Member of the Philippine House of Representatives from Davao del Norte's 1st congressional district
- Incumbent
- Assumed office June 30, 2025
- Preceded by: Pantaleon Alvarez

Vice Governor of Davao del Norte
- In office June 30, 2022 – June 30, 2025
- Governor: Edwin Jubahib
- Preceded by: Rey Uy
- Succeeded by: Clarice Jubahib

Acting Governor of Davao del Norte
- In office April 11, 2024 – July 8, 2024
- Preceded by: Edwin Jubahib
- Succeeded by: Edwin Jubahib

Member of the Tagum City Council
- In office June 30, 2007 – June 30, 2013

Personal details
- Born: De Carlo Lim Uy January 12, 1985 (age 41) Philippines
- Party: Lakas (2007–2009; 2024–present)
- Other political affiliations: HNP (2018–2024) Liberal (2009–2018)
- Occupation: Politician, businessman
- Known for: Davao Metro Shuttle Corporation executive
- Nickname: Oyo

= De Carlo Uy =

Filipino politician and businessman (born 1985)

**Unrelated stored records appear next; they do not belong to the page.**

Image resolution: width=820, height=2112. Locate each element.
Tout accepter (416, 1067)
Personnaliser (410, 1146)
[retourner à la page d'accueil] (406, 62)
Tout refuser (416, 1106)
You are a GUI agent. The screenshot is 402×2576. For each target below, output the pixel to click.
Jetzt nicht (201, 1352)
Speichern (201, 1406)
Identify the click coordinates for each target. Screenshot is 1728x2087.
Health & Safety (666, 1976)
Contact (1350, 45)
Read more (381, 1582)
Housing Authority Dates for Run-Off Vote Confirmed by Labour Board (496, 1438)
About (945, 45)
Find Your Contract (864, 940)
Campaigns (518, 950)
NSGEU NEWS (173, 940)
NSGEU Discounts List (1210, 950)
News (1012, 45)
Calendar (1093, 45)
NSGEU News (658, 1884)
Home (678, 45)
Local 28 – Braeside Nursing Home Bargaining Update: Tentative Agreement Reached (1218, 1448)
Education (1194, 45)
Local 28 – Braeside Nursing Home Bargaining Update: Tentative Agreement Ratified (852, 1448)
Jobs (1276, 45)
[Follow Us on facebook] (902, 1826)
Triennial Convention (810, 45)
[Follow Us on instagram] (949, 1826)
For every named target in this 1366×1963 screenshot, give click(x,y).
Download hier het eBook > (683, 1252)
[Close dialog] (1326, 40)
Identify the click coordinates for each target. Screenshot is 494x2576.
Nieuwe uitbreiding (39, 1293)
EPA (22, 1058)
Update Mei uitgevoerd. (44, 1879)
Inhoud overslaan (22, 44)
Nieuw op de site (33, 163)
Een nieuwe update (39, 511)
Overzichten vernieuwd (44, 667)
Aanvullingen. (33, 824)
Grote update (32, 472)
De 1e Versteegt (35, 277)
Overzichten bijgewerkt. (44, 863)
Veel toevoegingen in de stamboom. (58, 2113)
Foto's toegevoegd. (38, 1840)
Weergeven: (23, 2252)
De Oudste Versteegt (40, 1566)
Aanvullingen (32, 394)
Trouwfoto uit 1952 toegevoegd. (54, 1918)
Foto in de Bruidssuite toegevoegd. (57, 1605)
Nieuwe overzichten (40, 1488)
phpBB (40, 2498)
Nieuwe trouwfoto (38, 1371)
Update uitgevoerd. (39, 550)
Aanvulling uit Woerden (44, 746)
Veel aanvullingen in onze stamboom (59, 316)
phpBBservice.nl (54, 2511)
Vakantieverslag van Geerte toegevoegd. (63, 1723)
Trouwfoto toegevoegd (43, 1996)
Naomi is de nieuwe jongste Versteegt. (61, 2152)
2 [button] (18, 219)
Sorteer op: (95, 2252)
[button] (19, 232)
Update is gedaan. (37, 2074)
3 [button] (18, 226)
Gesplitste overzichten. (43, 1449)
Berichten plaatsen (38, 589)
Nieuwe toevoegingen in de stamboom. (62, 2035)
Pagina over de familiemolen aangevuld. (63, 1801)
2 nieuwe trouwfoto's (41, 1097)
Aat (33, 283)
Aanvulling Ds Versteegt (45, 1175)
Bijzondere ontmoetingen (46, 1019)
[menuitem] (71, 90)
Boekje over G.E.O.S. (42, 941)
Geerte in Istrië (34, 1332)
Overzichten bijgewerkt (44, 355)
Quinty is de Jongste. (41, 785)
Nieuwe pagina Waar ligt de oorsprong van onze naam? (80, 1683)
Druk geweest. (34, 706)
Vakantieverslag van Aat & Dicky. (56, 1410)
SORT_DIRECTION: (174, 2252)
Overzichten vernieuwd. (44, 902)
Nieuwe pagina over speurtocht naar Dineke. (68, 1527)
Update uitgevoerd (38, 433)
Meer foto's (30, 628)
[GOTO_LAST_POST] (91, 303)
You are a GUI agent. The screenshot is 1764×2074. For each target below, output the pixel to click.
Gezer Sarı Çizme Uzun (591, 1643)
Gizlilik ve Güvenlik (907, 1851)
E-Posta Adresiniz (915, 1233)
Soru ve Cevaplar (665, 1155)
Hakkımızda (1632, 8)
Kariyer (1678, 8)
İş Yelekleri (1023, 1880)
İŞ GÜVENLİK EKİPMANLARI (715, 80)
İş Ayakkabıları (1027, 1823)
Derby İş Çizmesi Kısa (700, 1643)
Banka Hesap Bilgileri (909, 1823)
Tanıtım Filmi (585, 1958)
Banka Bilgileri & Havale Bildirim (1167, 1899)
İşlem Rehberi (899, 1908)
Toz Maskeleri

De Carlo "Oyo" Lim Uy (born January 12, 1985) is a Filipino politician and businessman currently serving as the Representative of Davao del Norte's 1st congressional district. He assumed office on June 30, 2025. He previously served as the Vice Governor of Davao del Norte from 2022 to 2025 and as Acting Governor of Davao del Norte from April 11 to July 8, 2024, during the preventive suspension of Governor Edwin Jubahib.

Uy supported the second impeachment of Vice President Sara Duterte in 2026, and was one of five congressmen from Davao Region to vote in favor of impeachment.

==Early life and career==
Uy was born on January 12, 1985. He is the son of a family involved in the transport sector, managing the Davao Metro Shuttle Corporation. Under his management, the company expanded significantly, strengthening his expertise in economic growth and transportation issues.

==Political career==
===Tagum City Councilor (2007–2013)===
Uy was elected as a councilor of Tagum City in 2007 and served until 2013. He was recognized for his legislative work and was named Davao's Outstanding Councilor. His initiatives during this period emphasized urban development and infrastructure.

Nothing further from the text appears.